When it comes to choosing a line of study, bisexuals apparently can’t choose; and according to Dana Terrace’s The Owl House, they don’t have to. Near the end of “The First Day” (season 1, episode 13), the series’s bisexual protagonist, Luz Noceda, receives permission to study every subject at her new school, Hexside School of Magic and Demonics. This permission was hard-won. In accordance with the stringent Coven System enforced by the magic world’s fascist leader, Emperor Belos, the school had previously restricted students to single lines of study. Students could, for instance, choose the Illusion track (which specializes in deception and showmanship), the Abomination track (which specializes in ooze golems), or the Plant track (which specializes—unsurprisingly—in plants). Students who dared to mix magic wound up on the detention track. Only after the ever-curious Luz, together with a trio of fellow magic-mixing delinquents, saves the school from a magic-sucking Greater Basilisk does their principal relent, admitting the worthiness of multidisciplinary pursuits. While the other former delinquents select two tracks each, Luz confesses, “I still can’t choose. Maybe it’s crazy, but I wish I could study a little bit of everything”. Her wish comes true. After speaking these words, she finds herself suspended in space; magic adorns her in multicoloured garments, indicative of her intended multitrack endeavours, against an abstract backdrop of blue, purple, and pink—unmistakably, at least for this bisexual viewer, the colour of the bisexual flag. Viewers were still a couple of weeks away from watching the beloved “Enchanting Grom Fright” episode, in which Luz and Amity dance at their school’s version of prom, and from receiving Terrace’s confirmation of Luz’s bisexuality on Twitter.[1] Nonetheless, we were already witnessing an unnamed but blatant association of bisexuality with boundary-defying, re-imaginative potential.

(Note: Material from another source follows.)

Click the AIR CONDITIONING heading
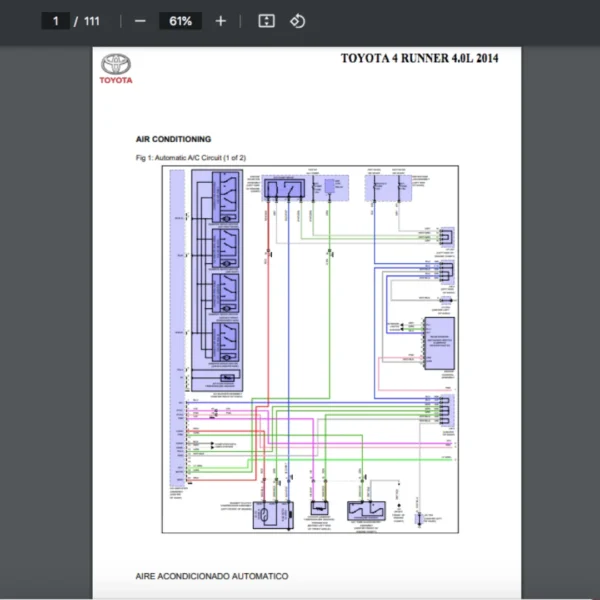Image resolution: width=600 pixels, height=600 pixels. pos(173,139)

Blurring the cross-screen border between show and viewer, this association and its possibilities become incarnate before and within us. For Luz, and for us with her, it is a moment of coenaesthesia. Vivian Sobchack defines “coenaesthesia”, in relation to the cinematic experience, as the “potential and perception of one’s whole sensorial being”, or else the “prelogical and nonhierarchical unity of the sensorium that exists as the carnal foundation for the later hierarchical arrangement of the senses achieved through cultural immersion and practice”.[2] For Sobchack, coenaesthesia is a key component of the viewer’s status as a “cinesthetic subject”, a neologism that combines the terms “cinema”, “synaesthesia”, and “coenaesthesia”. With the cinesthetic subject, off-screen and on-screen bodies comingle in such a way that “meaning, and where it is made, does not have a discrete origin in either spectators’ bodies or cinematic representation but emerges in their conjunction”.[3] In this scene review, I will read the moment of Luz’s ecstatic actualization as a multidisciplinary student as a moment of bisexual coenaesthesia, whereby, as we witness, Luz experiences the potential and perception of her whole sensorial being as a bisexual subject. For the cinesthetic subject, this coenaesthesia lends itself to an embodied understanding of bisexuality as multidirectional—not only in terms of interdisciplinarity, but also in terms of wide-ranging cultural, linguistic, and neurological orientations. Reading myself as part of this cinesthetic subject, I will also explore the varied temporal orientations that the scene affords. The Owl House is a show I wish I had watched as a tween and teenager; as I watch as an adult in the present, I always look back at my past self. Meanwhile Luz, with her joyful proclamation “I’m gonna study everything!” looks toward her future self. Given the legacy of bi-erasure that has positioned bisexuality in the past or future, but never in the present, I consider at last what it means to have this bisexual kid before us, here and now, in all her multi-oriented capacities.
As the senses most immediately impacted by film, sound and sight signal to me this scene’s bisexual associations. The histories of bisexual stereotyping and bisexual culture inform my reading, precisely because the phenomena of experience and their meaning are “spatially and temporally embodied, lived, valued by an objective subject—and, as such, always already qualified by the mutable specificities and constraints of history and culture”.[4] As bisexuals well know, society’s misperception of them as greedy and indecisive has often led to the indignant mandate to “choose” or “pick a side”. Thus, hearing Luz’s “I still can’t choose” signals in the bisexual viewer an all-too-common dilemma. Furthermore, her sad and shameful delivery of the line—she drops her head and averts her eyes—evokes in the bisexual viewer the same remembered feelings. How can one, in all her multifaceted desires, fit into a regimented world?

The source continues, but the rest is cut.